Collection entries
***
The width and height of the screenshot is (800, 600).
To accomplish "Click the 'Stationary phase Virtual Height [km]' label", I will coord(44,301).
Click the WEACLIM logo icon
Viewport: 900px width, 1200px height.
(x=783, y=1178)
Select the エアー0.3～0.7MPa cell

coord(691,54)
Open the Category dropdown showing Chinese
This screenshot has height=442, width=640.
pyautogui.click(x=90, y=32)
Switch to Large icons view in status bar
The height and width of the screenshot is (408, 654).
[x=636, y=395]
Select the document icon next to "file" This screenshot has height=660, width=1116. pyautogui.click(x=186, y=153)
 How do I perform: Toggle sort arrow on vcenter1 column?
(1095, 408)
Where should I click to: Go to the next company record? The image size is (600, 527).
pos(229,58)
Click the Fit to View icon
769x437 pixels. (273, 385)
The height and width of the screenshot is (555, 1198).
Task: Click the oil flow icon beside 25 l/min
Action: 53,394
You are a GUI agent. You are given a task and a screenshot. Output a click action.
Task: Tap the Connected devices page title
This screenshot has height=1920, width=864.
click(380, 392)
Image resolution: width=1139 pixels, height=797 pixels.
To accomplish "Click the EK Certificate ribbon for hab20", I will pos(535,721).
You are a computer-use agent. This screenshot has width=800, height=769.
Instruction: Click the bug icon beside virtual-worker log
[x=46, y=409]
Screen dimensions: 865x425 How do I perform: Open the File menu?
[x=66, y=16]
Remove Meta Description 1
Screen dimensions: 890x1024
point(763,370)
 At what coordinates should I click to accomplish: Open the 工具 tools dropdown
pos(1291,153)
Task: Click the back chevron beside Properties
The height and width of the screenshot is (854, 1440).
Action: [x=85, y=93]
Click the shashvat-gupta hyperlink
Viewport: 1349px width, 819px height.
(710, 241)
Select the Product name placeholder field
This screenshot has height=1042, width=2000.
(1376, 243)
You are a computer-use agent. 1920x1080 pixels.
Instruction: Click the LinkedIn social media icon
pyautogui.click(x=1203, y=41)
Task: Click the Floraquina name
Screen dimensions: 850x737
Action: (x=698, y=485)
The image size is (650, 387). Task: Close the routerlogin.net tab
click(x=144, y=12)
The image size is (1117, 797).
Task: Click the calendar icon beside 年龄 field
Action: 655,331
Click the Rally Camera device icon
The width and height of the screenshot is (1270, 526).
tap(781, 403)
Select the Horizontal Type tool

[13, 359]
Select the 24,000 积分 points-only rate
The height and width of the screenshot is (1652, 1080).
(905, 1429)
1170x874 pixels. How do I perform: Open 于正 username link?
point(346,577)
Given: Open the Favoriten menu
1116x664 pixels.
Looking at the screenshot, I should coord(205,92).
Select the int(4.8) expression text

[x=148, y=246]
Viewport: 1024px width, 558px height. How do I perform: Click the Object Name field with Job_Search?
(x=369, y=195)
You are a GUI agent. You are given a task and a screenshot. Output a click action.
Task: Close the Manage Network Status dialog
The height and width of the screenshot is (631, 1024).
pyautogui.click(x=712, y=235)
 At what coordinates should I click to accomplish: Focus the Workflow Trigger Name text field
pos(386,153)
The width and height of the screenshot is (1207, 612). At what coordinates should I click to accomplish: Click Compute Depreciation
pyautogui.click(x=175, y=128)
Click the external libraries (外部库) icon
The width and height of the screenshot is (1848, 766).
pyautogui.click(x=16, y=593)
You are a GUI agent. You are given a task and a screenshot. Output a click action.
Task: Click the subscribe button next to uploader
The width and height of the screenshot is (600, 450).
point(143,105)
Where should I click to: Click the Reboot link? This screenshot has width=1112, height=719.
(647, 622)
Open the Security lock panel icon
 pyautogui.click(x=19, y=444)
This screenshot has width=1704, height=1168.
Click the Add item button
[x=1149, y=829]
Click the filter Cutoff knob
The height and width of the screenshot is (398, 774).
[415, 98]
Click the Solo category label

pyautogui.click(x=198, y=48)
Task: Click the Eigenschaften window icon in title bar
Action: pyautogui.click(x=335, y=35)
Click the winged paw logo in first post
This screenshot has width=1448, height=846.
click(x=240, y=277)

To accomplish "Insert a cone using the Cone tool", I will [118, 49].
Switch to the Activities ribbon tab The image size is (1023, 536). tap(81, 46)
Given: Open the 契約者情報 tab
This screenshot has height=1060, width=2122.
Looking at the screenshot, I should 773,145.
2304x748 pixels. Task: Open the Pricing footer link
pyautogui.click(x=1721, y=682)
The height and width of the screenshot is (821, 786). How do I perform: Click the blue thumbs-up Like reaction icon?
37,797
***
TASK ITEM:
Copy out only the lines above from the one with "The height and width of the screenshot is (854, 1440)." to the one with "Given: Open the Favoriten menu", inclusive, exactly as they stand.

RESPONSE FOR THIS EXERCISE:
The height and width of the screenshot is (854, 1440).
Action: [x=85, y=93]
Click the shashvat-gupta hyperlink
Viewport: 1349px width, 819px height.
(710, 241)
Select the Product name placeholder field
This screenshot has height=1042, width=2000.
(1376, 243)
You are a computer-use agent. 1920x1080 pixels.
Instruction: Click the LinkedIn social media icon
pyautogui.click(x=1203, y=41)
Task: Click the Floraquina name
Screen dimensions: 850x737
Action: (x=698, y=485)
The image size is (650, 387). Task: Close the routerlogin.net tab
click(x=144, y=12)
The image size is (1117, 797).
Task: Click the calendar icon beside 年龄 field
Action: 655,331
Click the Rally Camera device icon
The width and height of the screenshot is (1270, 526).
tap(781, 403)
Select the Horizontal Type tool

[13, 359]
Select the 24,000 积分 points-only rate
The height and width of the screenshot is (1652, 1080).
(905, 1429)
1170x874 pixels. How do I perform: Open 于正 username link?
point(346,577)
Given: Open the Favoriten menu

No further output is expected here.